La ville de nuit, c’est la face cachée de la ville de jour. S’y révèlent ce qui est invisible le jour, et inversement passent dans l’ombre tout ce que notre regard perçoit le jour. Une ville de nuit – qu’on y soit intégré ou que l’on soit en dehors d’un point en hauteur – est plus riche en informations sur la répartition des activités, sur les frontières qu’une ville de jour . Paradoxalement, elle met en évidence, elle révèle.

Luc Gwiazdzinski, géographe, auteur de travaux d’observation du fonctionnement des villes 24h/24h a dit « Débarrassée des bruits et des encombrements, la ville de nuit est une caricature de la ville de jour ».
Si cela est vrai sur le plan de l’activité, ça l’est aussi pour la vision que nous offre une ville de nuit.
Mon travail global traite de la présentation d’une vision différente. Découvrir. Apprendre à observer ce que nous voyons mais ne regardons pas ou pas suffisamment, découvrir ces autres réalités.
Alors que la nuit occupe entre 8 et 12 heures d’un cycle de 24 heures, nous aimons la contempler cinq minutes de temps en temps et s’émerveiller de la beauté de ses lumières. Durant ces quelques minutes, on est gagné par un sentiment de sérénité et d’immobilisme. Mais si on passait un peu plus de temps, on observerait les lumières ciller, on distinguerait une activité diffuse, les quartiers de bureaux emplis par la nuit, les quartiers déserts le jour illuminés. Et finalement on découvrirait un second monde dans le premier, qui viendrait parfaitement le compléter.

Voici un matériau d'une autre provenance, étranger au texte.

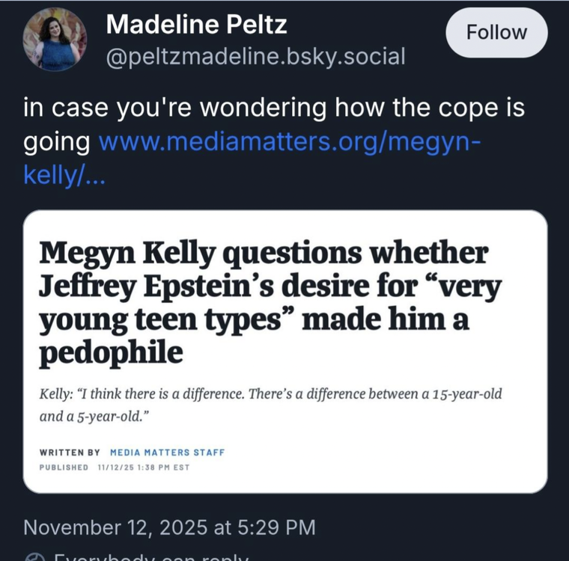Select the Kelly quote subheading in card
Viewport: 569px width, 561px height.
(270, 405)
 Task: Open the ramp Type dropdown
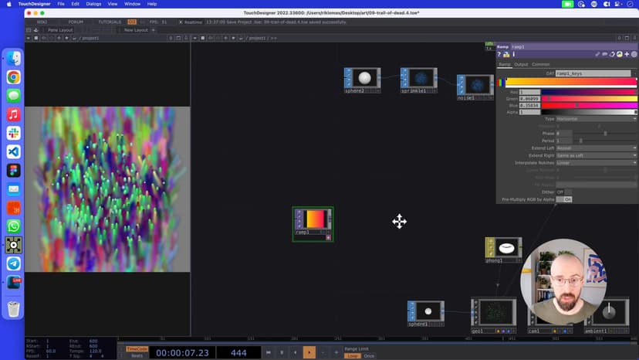coord(596,119)
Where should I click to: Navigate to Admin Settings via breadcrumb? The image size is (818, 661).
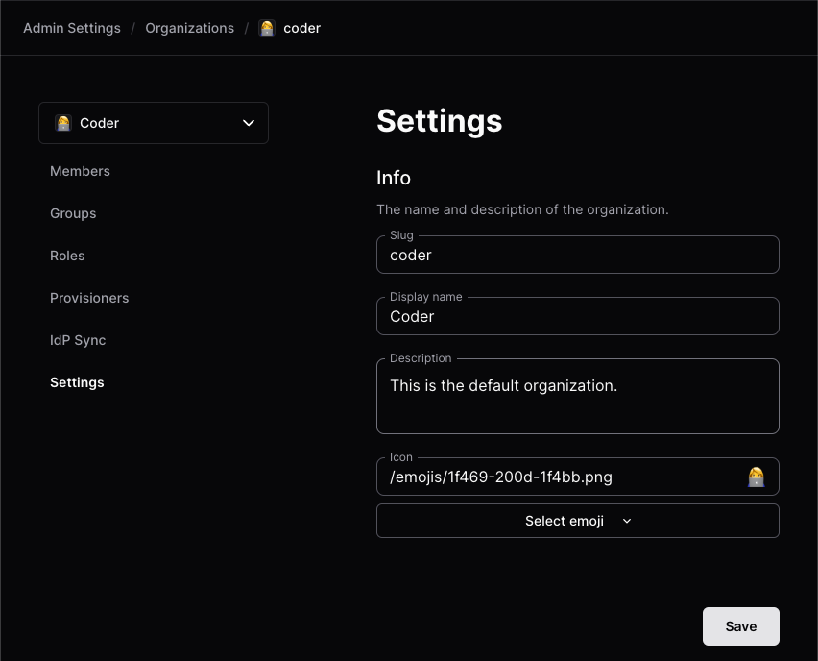(x=71, y=28)
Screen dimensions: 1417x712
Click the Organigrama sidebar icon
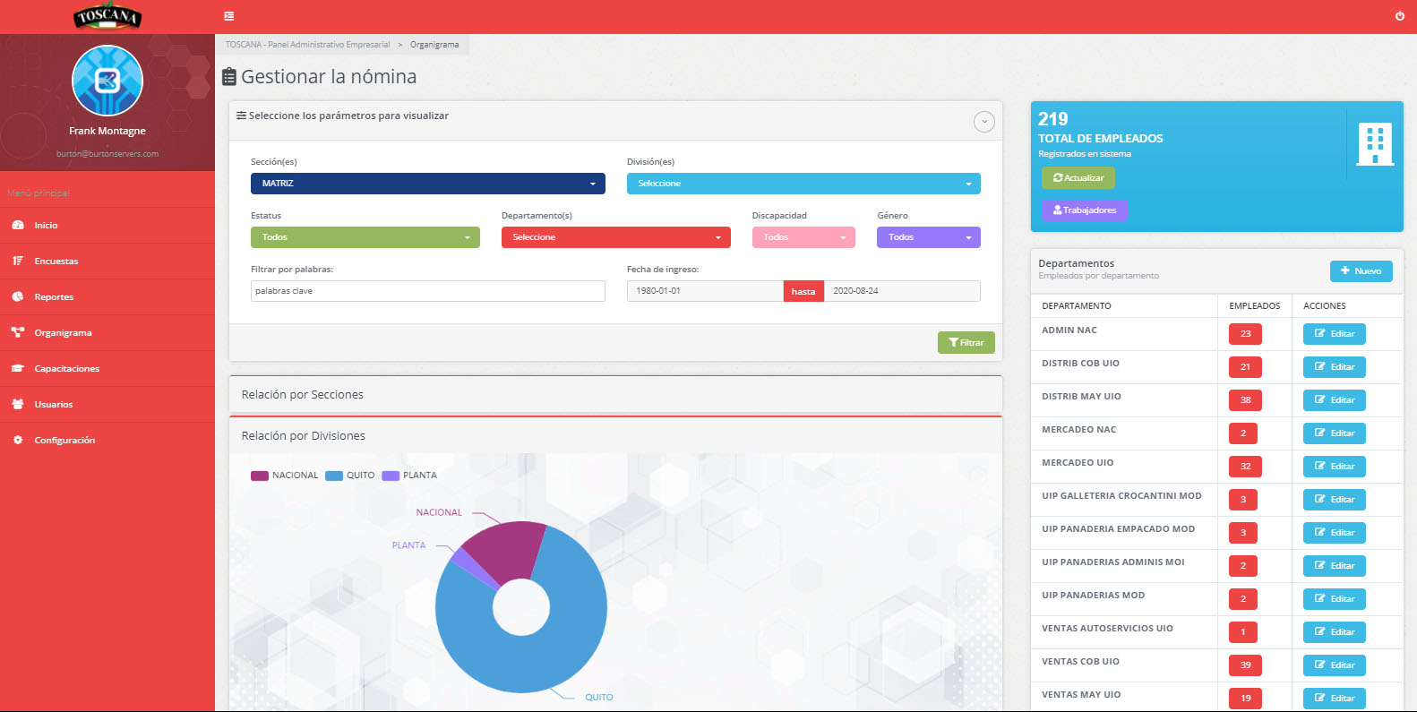pos(18,332)
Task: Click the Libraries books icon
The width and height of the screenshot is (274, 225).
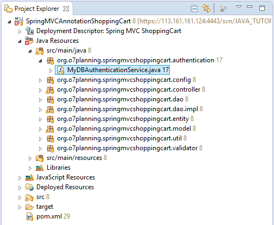Action: tap(40, 168)
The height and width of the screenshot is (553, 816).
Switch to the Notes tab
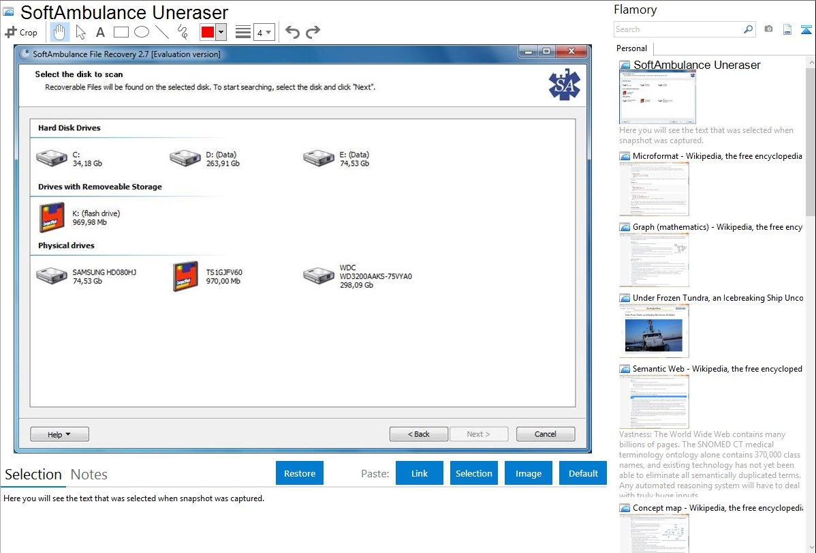(89, 475)
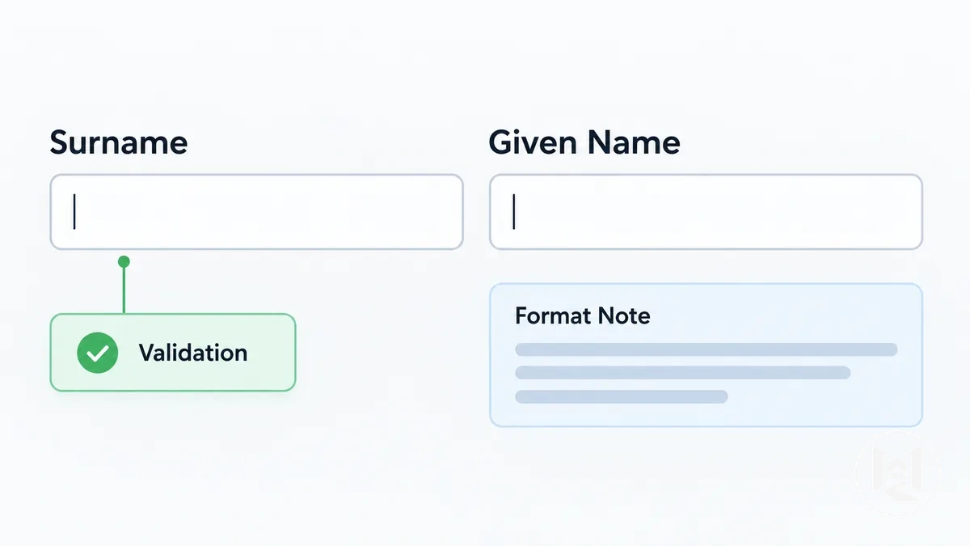Click the green line joining Surname to Validation
The height and width of the screenshot is (546, 970).
point(124,290)
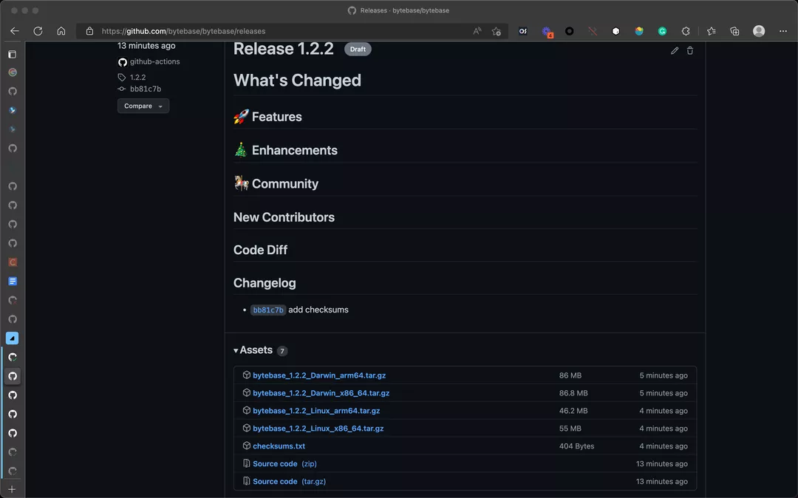Delete the release with trash icon

pyautogui.click(x=690, y=50)
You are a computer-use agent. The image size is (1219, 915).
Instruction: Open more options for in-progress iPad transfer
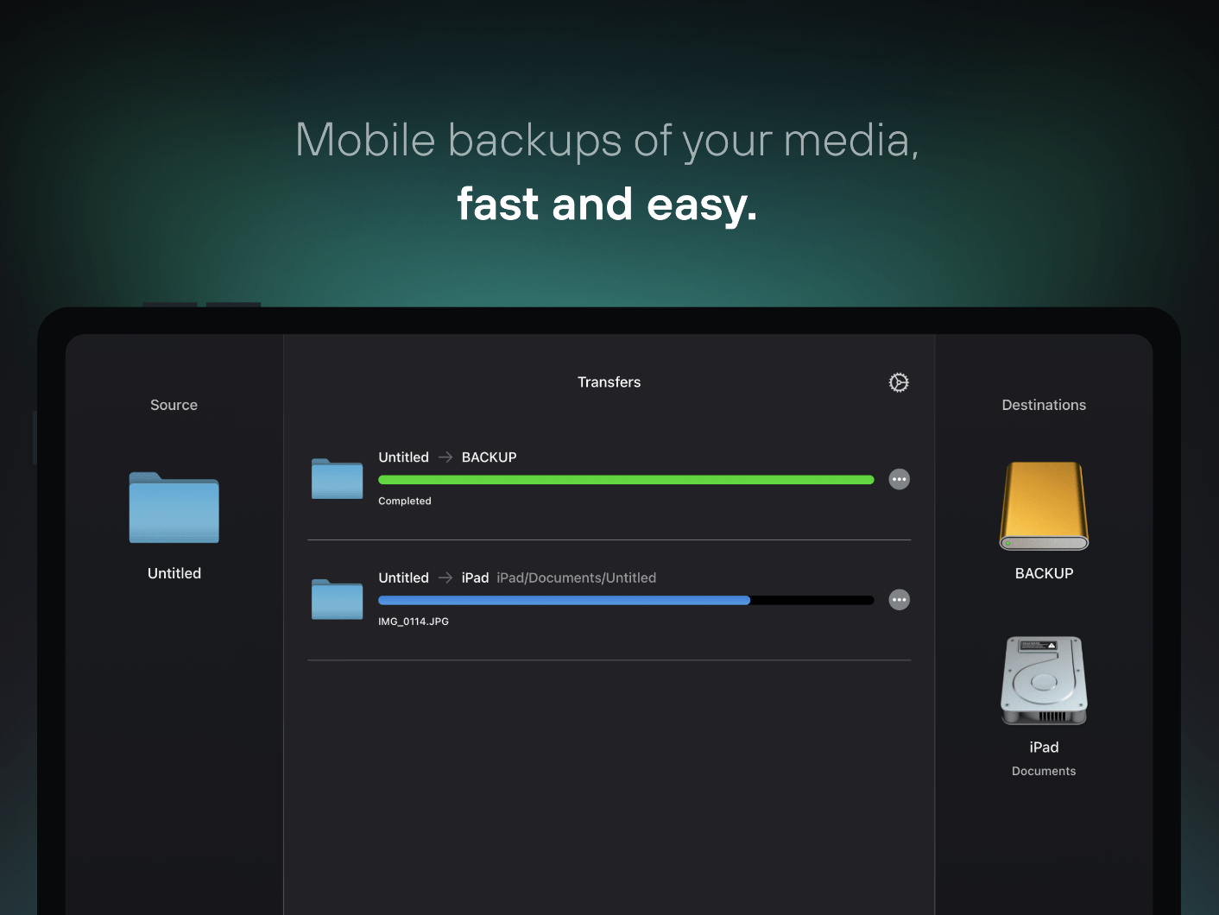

Dans mes peintures sur le thème de la ville de nuit, j’utilise parfois de la peinture phosphorescente. Chargée quelques minutes à la lumière, elle renforce la vie dans la nuit et permet au spectateur d’intervenir lui même sur sa vision de la ville la nuit, éclairant certains quartiers plus que d’autres, plus ou moins longtemps.